Maryland native Steve Wantz has spent his entire adult life working with, and for, the public—first in the Baltimore County Fire Department and now as an elected commissioner in Carroll County. In a career spanning more than 45 years, he says the communication skills he honed as a firefighter now help him represent the citizens of his district.
“Communicating is one of the best tools that we have,” he explains. “The fire service gave me that common sense base, because when you pull up to the scene of an incident, what do you do? You put your heads together and say, ‘Okay, here’s what we're going to do. Let’s go.’ That’s how I operate to this day. I think it’s important to be responsive, transparent, and use common sense.”
Thirty years of serving Maryland’s communities through the fire service
Wantz traces his career in the fire service back to 1976 when he joined the Pleasant Valley Community Fire Company in Westminster, Maryland.
After devoting several years as a volunteer, he knew that public safety was his calling. He joined the neighboring Baltimore County Fire Department (BCoFD) in 1982 and spent the next 30 years as a career firefighter. He also worked his way up through the volunteer ranks in his home county, becoming the only person at Pleasant Valley to have served, at various times, as the fire chief, emergency medical services captain, and president. He also spent 12 years as a 9-1-1 dispatcher.
He looks back fondly on his days in the fire service and the bonds that are built among first responders. Ten years after his retirement from BCoFD, he still talks regularly with his “second family.”
“There’s that never-ending communication that occurs when you get involved in public safety. You work side-by-side, and your life depends on one another. And it’s a life that takes on a whole meaning of its own,” he says.
Fire communications: Yesterday and today
When Wantz thinks back to how the fire service shared information when he joined in the late 1970s to how first responders are now sending live video from the scene of a fire, he calls the shift in technology “night and day.”
“I remember when I was operating incidents on the highway, I’d walk up to the law enforcement on scene, and we’d talk face to face,” he recalls. “The advancements that have been made, from radio to computers to broadband, mean it’s now safer to operate on these scenes. We can talk on the radio and phone, share information, and coordinate more effectively with law enforcement and highway crews. We can talk mutual aid across county lines from Maryland to Pennsylvania to Virginia.”
In 2012, Wantz was finishing his last year of service at BCoFD when Congress passed the law establishing the First Responder Network Authority and tasked it with bringing the nationwide public safety broadband network to life. From his decades in public safety, he knew why FirstNet was needed.
“Public safety has to be able to talk with one another, and they’re not going to do that if they don’t have the tools to communicate correctly,” he says. “There's no doubt that what the federal government has accomplished and the law that was put in place to create FirstNet has paid dividends.
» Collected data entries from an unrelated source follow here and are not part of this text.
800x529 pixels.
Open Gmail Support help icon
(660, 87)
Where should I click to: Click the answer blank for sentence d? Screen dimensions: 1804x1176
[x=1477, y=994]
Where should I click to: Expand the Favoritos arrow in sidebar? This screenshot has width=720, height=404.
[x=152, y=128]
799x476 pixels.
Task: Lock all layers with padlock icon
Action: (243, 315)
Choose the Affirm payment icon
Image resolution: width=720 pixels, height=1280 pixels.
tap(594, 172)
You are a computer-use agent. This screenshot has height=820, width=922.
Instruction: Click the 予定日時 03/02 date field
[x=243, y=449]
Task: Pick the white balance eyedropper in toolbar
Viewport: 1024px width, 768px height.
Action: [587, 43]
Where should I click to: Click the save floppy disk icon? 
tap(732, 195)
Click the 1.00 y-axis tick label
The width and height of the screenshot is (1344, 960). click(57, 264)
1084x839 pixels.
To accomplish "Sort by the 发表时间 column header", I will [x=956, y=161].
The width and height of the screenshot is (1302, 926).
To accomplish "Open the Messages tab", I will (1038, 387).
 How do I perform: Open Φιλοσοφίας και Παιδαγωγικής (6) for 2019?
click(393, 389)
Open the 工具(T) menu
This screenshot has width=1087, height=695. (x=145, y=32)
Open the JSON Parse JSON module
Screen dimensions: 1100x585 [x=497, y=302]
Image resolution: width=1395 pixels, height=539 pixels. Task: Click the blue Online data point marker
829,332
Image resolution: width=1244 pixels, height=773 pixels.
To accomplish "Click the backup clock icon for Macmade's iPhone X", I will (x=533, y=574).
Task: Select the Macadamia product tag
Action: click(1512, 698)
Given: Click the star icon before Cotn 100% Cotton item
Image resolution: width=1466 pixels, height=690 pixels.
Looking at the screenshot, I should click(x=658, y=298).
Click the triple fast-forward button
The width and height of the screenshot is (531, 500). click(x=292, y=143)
Technology changes so rapidly. To have the FirstNet Authority stay ahead of that technology and work to provide the best tools and programs to public safety is a great benefit.”
Enhancing public safety in Carroll County
It was Wantz’s success in improving communications and transparency as president of the Carroll County Fire Chief Association that helped him win his first public election in 2014. He says he never had any intention of running for elected office but was persuaded that he could make a difference due to his experience.
“Communication is key to anything that you're doing—whether it's working for constituents or responding to the scene of an auto accident or a fire,” he explains.
Wantz is proud that Carroll County was the first school system in the state of Maryland to install FirstNet and push-to-talk capabilities on its school buses. The transition replaced bus drivers’ personal cell phones, which are illegal to use while driving and could be unreliable at times. Instead, over FirstNet the county can mass communicate, set up talk groups, and communicate with individual bus drivers or groups. He says he “hears nothing but positives” about the technology that came online in September 2020.
“I applaud the school system for taking the steps to implement this communications platform. Having that ability to be able to reach out to the drivers and give them critical information is priceless,” he says. “We have to do everything we can to protect the future of this country, and that’s our children. We are incredibly fortunate to have technology that helps us do that.”